Un scrutin sous le signe de la division
La Cité Keur Gorgui, bastion du Pastef-Les Patriotes, résonne encore des slogans de campagne. Nourdine Diallo, militant de longue date, incarne cette déception palpable : « Nous avons scandé ‘Diomaye est Sonko et Sonko est Diomaye’. Ce n’était pas un simple slogan, c’était une promesse. Une promesse trahie par le limogeage du Premier ministre. »
Cette décision présidentielle a jeté un froid entre les deux figures du pouvoir. Ousmane Sonko, lors de son passage à l’Assemblée nationale, n’avait pas hésité à critiquer ouvertement certaines orientations du chef de l’État. Désormais, la confrontation est institutionnelle. La séance parlementaire du jour devra trancher : Sonko retrouve-t-il son siège de député ?
Le perchoir convoité
Le départ d’El Hadj Malick Ndiaye, fidèle de Sonko et président démissionnaire de l’Assemblée, a précipité les événements. Son remplacement s’annonce comme un duel politique sans précédent. Ousmane Sonko, s’il est élu, deviendrait la deuxième personnalité de l’État, un poste stratégique dans l’équilibre des institutions.
Le politologue Malao Kanté analyse cette situation avec prudence : « Sonko incarne aujourd’hui une nouvelle opposition, mais cette opposition détient la majorité parlementaire. Cela comporte des risques : motion de censure, blocages institutionnels… Le Sénégal pourrait plonger dans une phase d’instabilité politique. »

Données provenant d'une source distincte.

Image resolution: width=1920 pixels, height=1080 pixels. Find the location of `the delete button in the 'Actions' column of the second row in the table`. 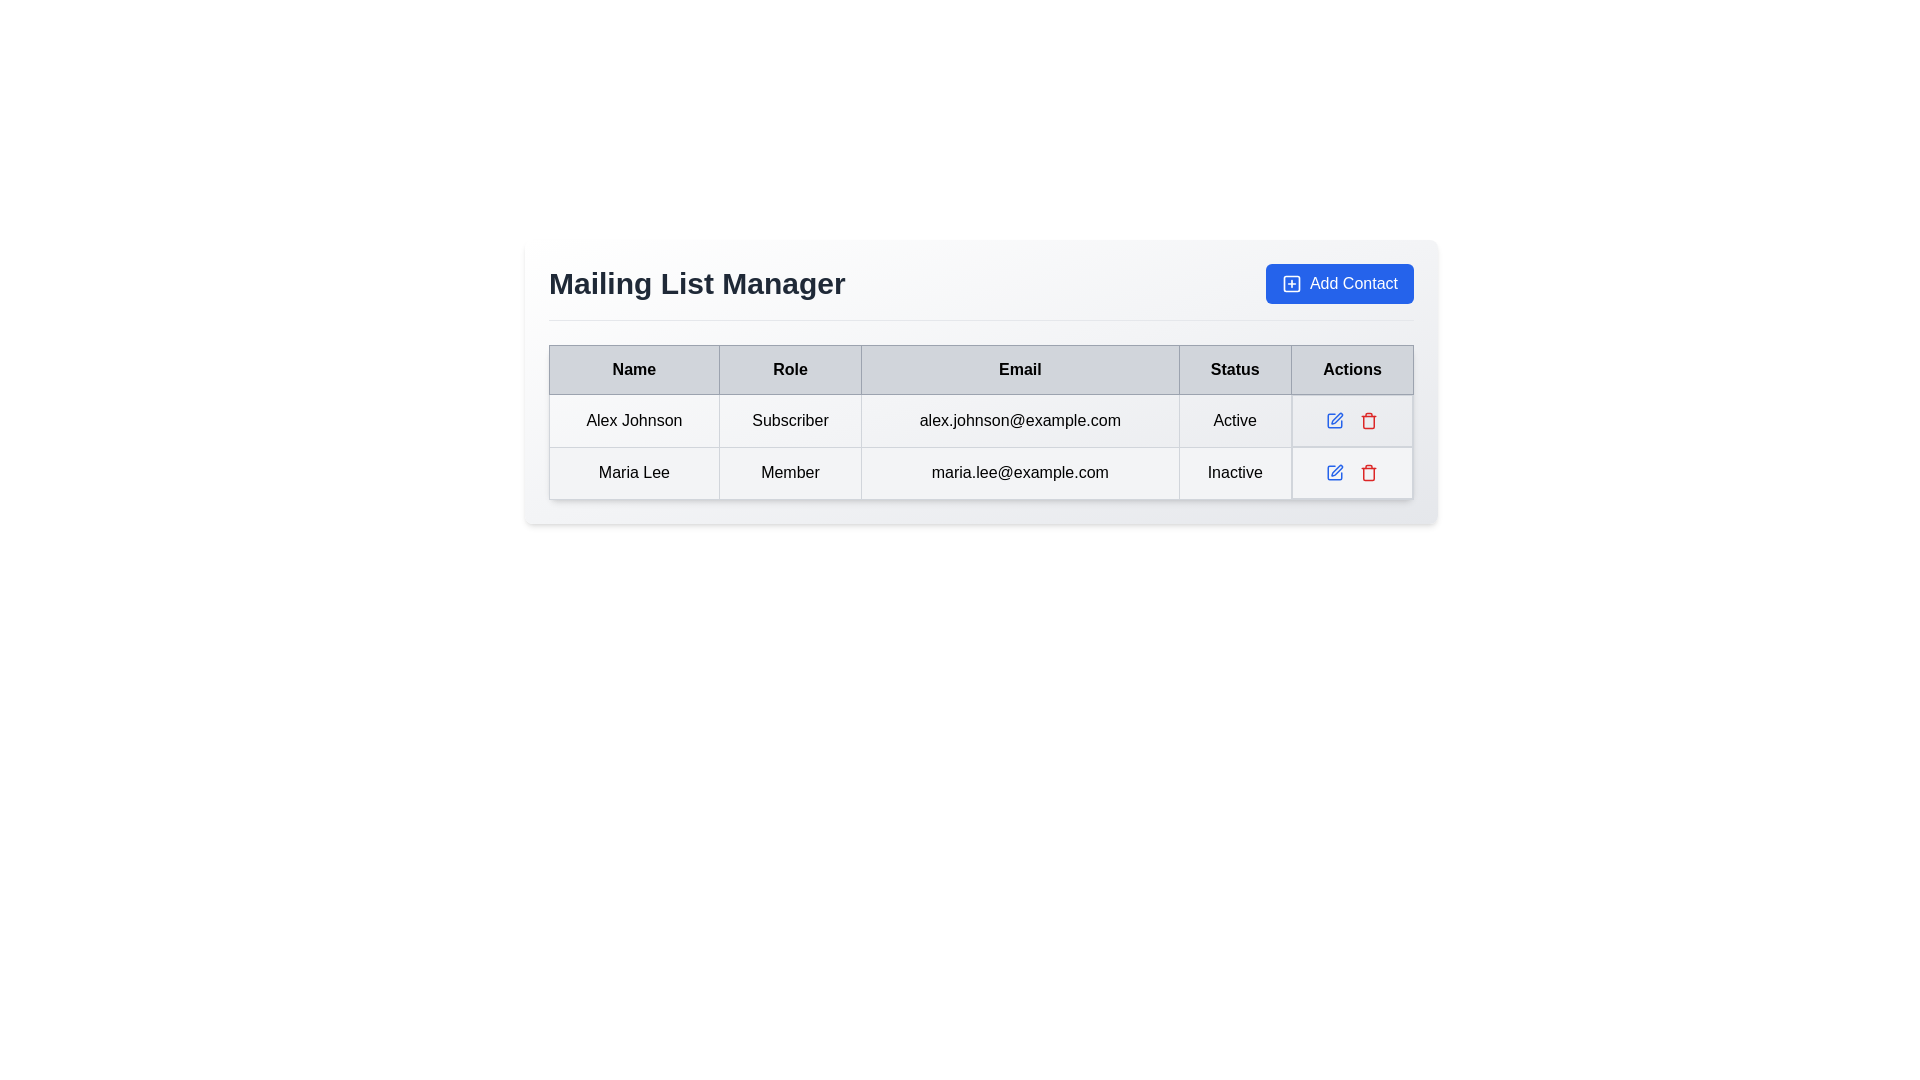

L’opposition crie au coup de force
Adama Fall, cadre du Pastef, refuse de voir se répéter les erreurs du passé : « Entre Mamadou Dia et Senghor, entre Blaise Compaoré et Thomas Sankara, l’Histoire nous a montré les dangers de ces luttes fratricides. Mais nous ne sommes plus dans les années 1960. Notre génération saura transformer cette crise en opportunité. »
La fronde s’organise. Plusieurs cadres du parti ont démissionné en signe de protestation. Le groupe Takuu Walu, majoritaire à l’Assemblée, a convoqué une conférence de presse pour dénoncer la validité de la démission de Malick Ndiaye. Aïssata Tall Sall, présidente de ce groupe, parle même de « coup d’État constitutionnel » et appelle Bassirou Diomaye Faye à saisir le Conseil constitutionnel.

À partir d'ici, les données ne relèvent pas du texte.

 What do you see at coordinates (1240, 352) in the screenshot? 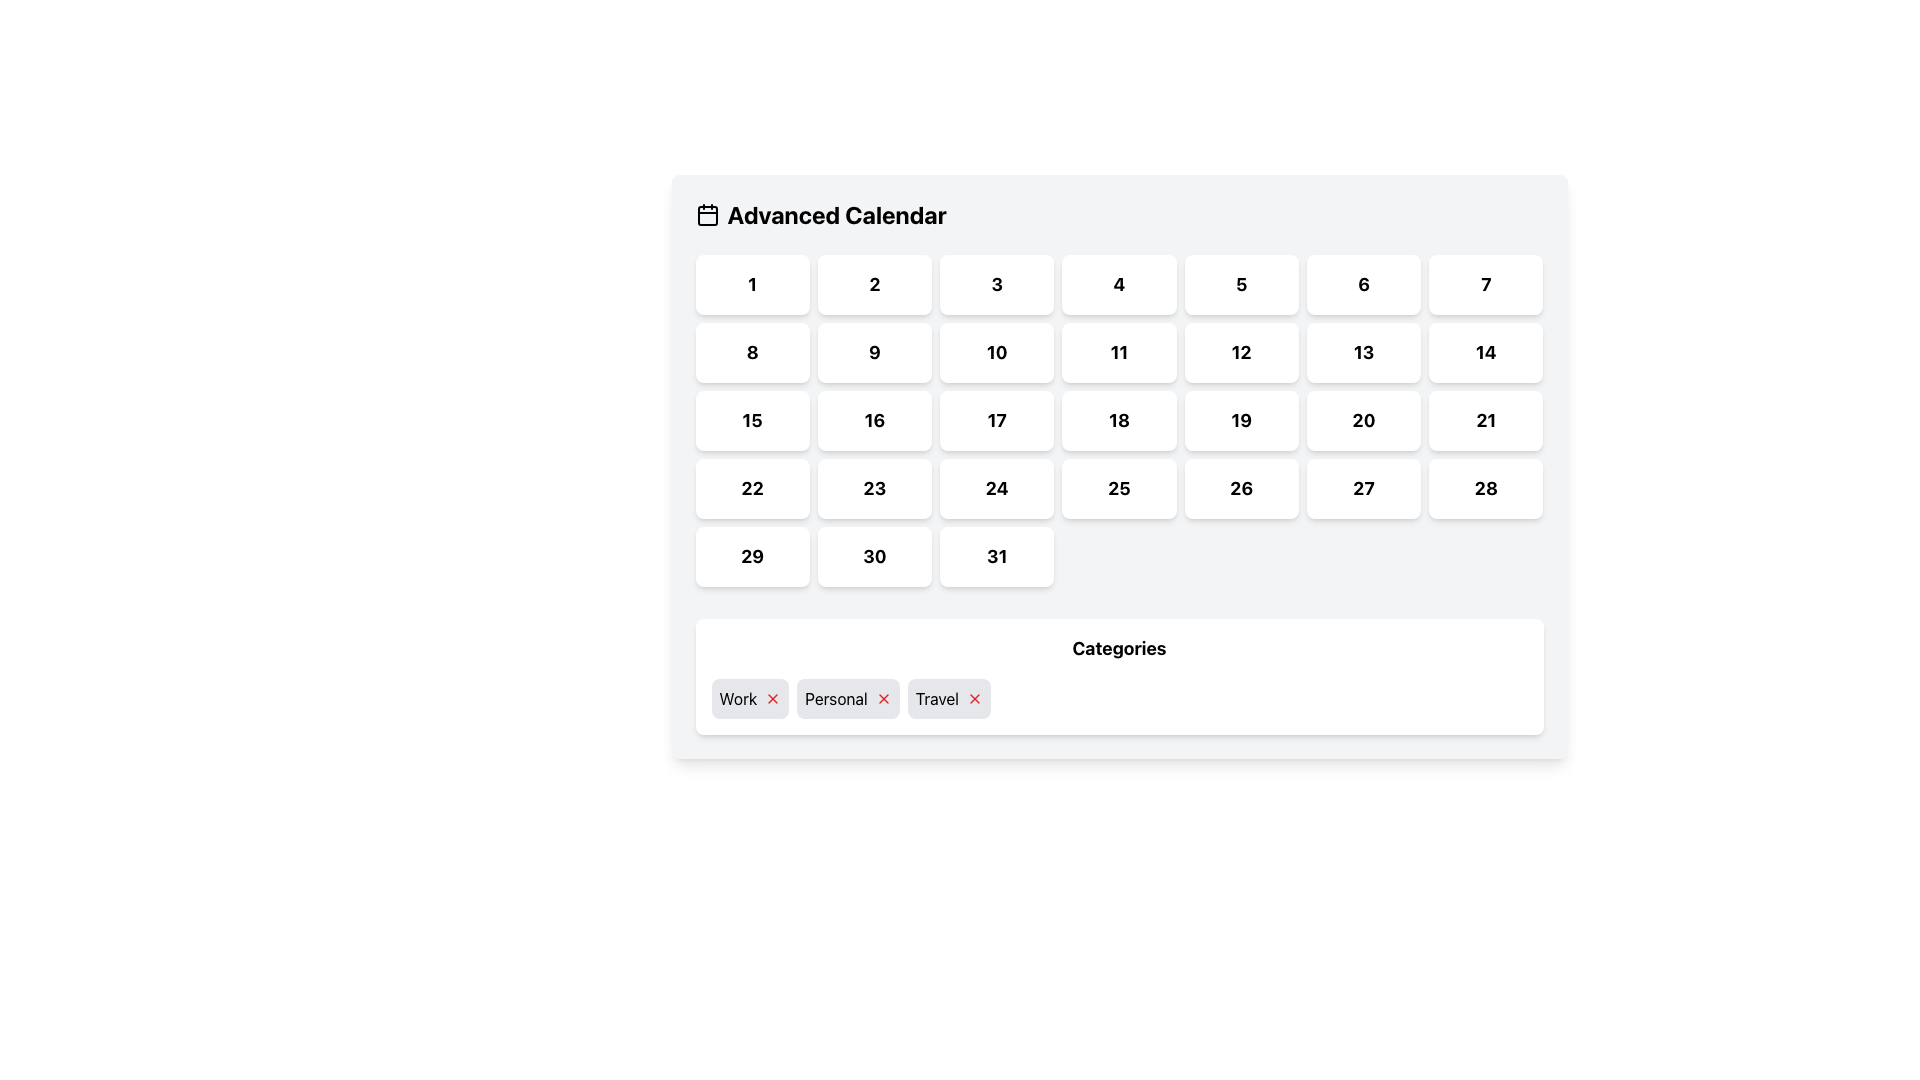
I see `the calendar button representing the day '12' located` at bounding box center [1240, 352].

Aïssata Tall Sall met en garde : « Si le président Faye ne réagit pas, c’est son propre fauteuil qui sera menacé. Sonko ne s’arrêtera pas là. »
Face à cette crise, Bassirou Diomaye Faye a nommé dans l’urgence un nouveau Premier ministre : Ahmadou Al Aminou Mohamed Lô, ancien ministre d’État et cadre de la BCEAO. Le chef du gouvernement a appelé à la « mobilisation nationale » pour traverser ce « tournant historique ».